For an arahat these are not dukkha as dukkha is caused by craving and they have destroyed craving.
This is an important point. piti and sukha are not the result of contact with an external objet with the body (e.g. drug, sex, etc.) but internally produced as result of the suppression (temporarily or permanently) of the five hindrances.
I guess I’m saying that the dukkha of sensory phenomena arising and passing away is the same and it’s makes up the experience of being sick, etc.
Dukkha is caused by being alive: ‘old age, sickness and death’. Re-birth in turn is caused by ignorance, including craving, which gives rise to re-birth. In that playing field, cravings cause suffering when the craving is denied and other defilements cause suffering just because they are unpleasant… Unpleasant sensations cause suffering. Taking sensory phenomena as me or mine causes suffering. At a very subtle level the incessant start and ending of sensory phenomena is suffering, when viewed through the process of vipassana.
What do you think, mendicants?
Taṃ kiṃ maññatha, bhikkhave,
Is form permanent or impermanent?”
rūpaṃ niccaṃ vā aniccaṃ vā”ti?
“But if it’s impermanent, is it suffering or happiness?”
“Yaṃ panāniccaṃ dukkhaṃ vā taṃ sukhaṃ vā”ti?
Nibbana is defined both as the ending of cravings aversions and delusion AND cessation of phassa/vinnana. Yet arahanths are alive and conscious and go about pretty much as normal except they don’t have the three poisons or fires and have ended emotional or psychological suffering as they have ended the three fires. The latter shows what they are like off the cushion and Cessation of phenomena show the meditative counter-part. This concept unifies these two very disparate situations. Nibbana as a meditative attainment (-dhatu) and well-being are both a must as per the lived experiences recorded in EBTs.

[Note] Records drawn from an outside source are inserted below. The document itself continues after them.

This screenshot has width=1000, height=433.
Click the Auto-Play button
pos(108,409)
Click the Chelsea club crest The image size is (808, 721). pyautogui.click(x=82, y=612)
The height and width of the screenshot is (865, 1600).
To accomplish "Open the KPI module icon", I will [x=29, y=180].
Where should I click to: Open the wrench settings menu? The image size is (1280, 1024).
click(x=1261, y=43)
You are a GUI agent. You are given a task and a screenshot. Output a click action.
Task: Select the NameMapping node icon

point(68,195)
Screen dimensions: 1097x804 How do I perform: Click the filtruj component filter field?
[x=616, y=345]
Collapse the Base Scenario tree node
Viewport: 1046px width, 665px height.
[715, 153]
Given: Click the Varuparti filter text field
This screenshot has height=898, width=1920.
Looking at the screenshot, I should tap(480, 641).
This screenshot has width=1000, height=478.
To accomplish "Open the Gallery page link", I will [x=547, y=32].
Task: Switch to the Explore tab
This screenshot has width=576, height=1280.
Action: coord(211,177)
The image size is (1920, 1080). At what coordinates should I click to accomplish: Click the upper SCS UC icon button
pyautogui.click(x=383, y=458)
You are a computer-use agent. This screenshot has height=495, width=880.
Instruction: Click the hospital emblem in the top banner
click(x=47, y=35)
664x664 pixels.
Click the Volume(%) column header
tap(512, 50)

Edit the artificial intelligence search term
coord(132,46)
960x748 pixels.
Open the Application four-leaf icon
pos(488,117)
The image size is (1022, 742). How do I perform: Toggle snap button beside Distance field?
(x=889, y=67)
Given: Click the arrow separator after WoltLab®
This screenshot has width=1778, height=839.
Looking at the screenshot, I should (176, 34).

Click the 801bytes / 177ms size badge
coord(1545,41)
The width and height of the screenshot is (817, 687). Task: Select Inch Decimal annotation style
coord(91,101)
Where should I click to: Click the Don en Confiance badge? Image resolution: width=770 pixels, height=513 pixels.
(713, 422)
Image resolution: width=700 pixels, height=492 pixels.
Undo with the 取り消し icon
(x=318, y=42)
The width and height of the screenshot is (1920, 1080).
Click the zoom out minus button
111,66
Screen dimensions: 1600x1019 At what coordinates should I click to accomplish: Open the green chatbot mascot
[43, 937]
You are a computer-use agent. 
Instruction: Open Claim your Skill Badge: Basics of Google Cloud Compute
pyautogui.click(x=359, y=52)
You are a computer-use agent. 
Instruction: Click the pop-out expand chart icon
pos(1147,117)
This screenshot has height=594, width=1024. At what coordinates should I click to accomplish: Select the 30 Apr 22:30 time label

Surely not, nibbāna is the result of having completely eliminated the three poisons. The Buddha meditation (the Jhanas) is just a tool to help noticing what’s left to eliminate (done outside meditation) and at the end to come to realise that one has finished the job.
Clearly aversion to old age, sickness and death is a cause of dukkha, and presumably that ceases when aversion ceases - I think this is equivalent to not being struck by the second arrow in the Arrow Sutta, ie cessation of mental anguish. However I’m still not clear as to whether the first arrow in the Arrow Sutta represents dukkha for an Arahant - what do you think?
So it seems important to distinguish between Nibbana on and off the cushion.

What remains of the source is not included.